Objective: Render the items below as a JSON list of strings, one string for each line, with blank lines skipped. Leave the pictures out of the list.

Data provided:
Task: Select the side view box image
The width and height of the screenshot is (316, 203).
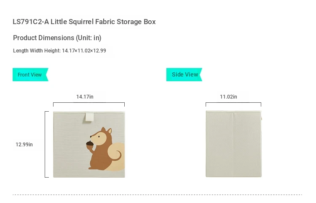Action: 233,144
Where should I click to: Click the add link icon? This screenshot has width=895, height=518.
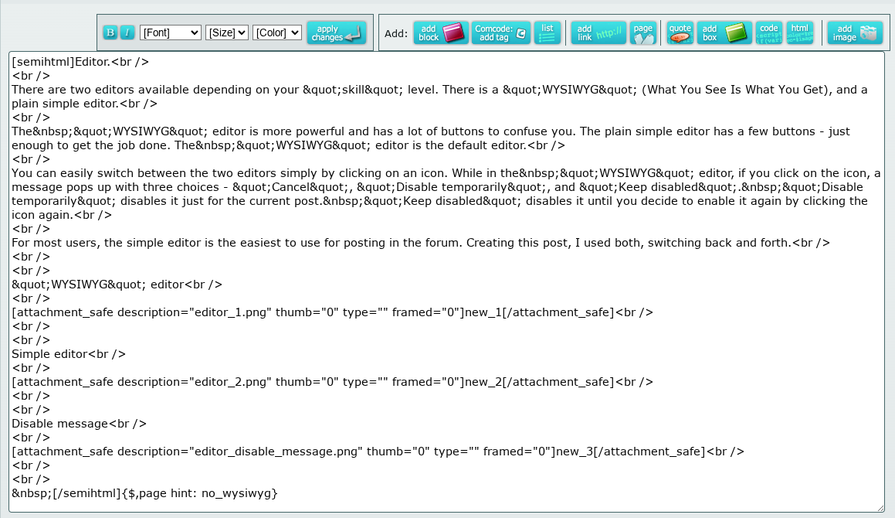tap(598, 32)
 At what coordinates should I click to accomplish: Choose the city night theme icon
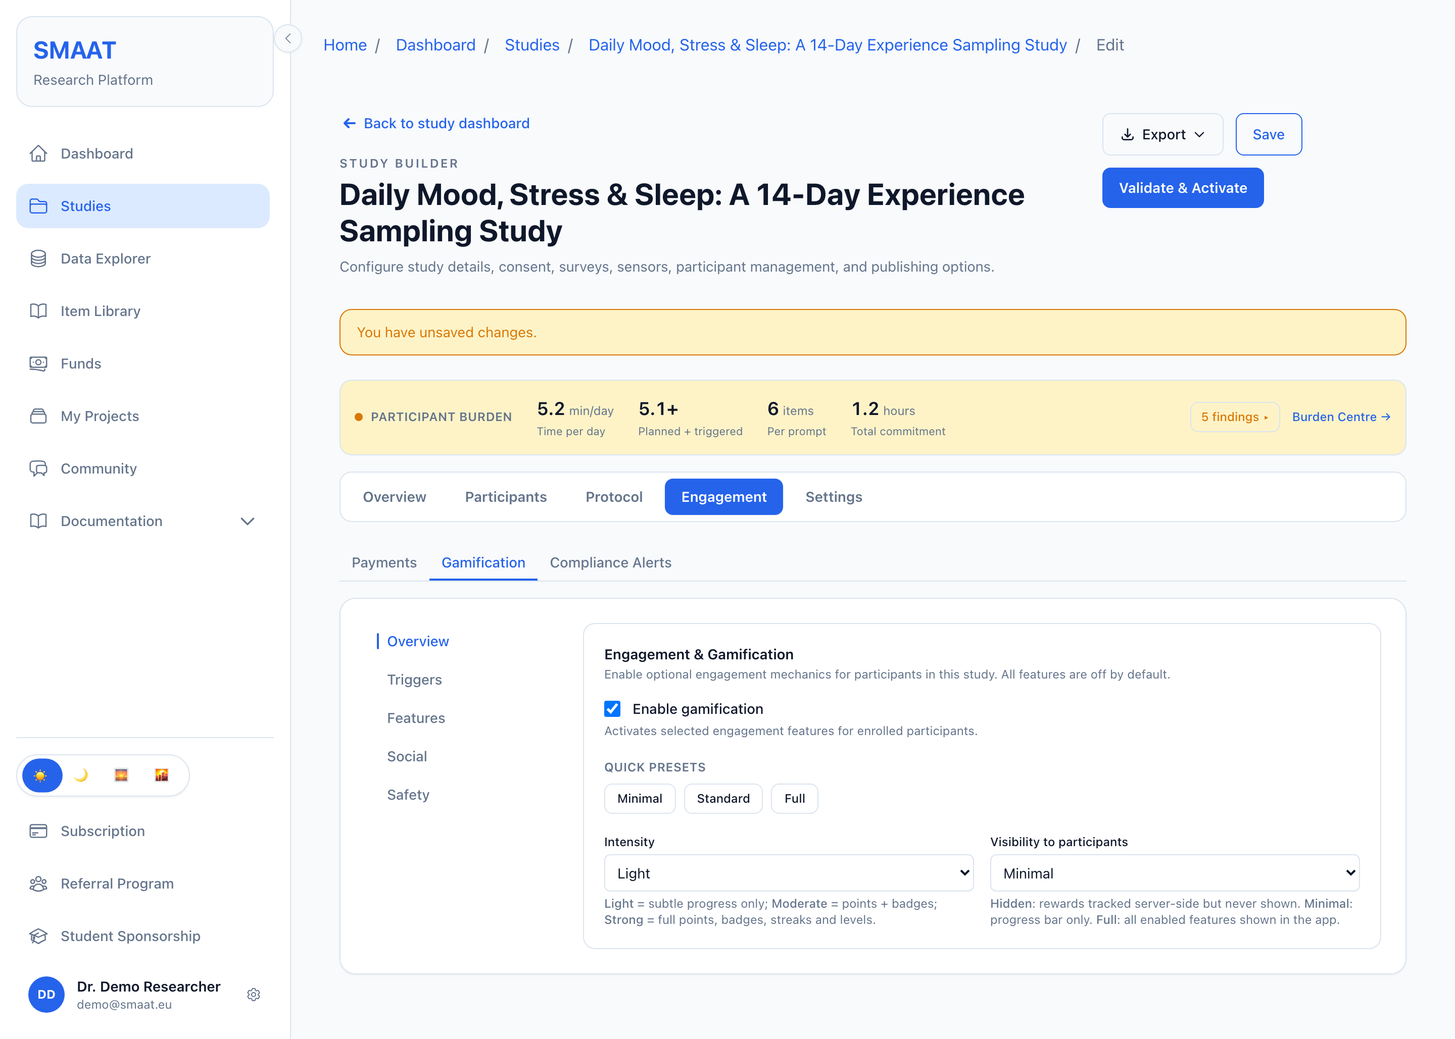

Response to the exercise:
[
  "Task: Select the side view box image",
  "The width and height of the screenshot is (316, 203).",
  "Action: 233,144",
  "Where should I click to: Click the add link icon? This screenshot has width=895, height=518.",
  "tap(598, 32)",
  " At what coordinates should I click to accomplish: Choose the city night theme icon"
]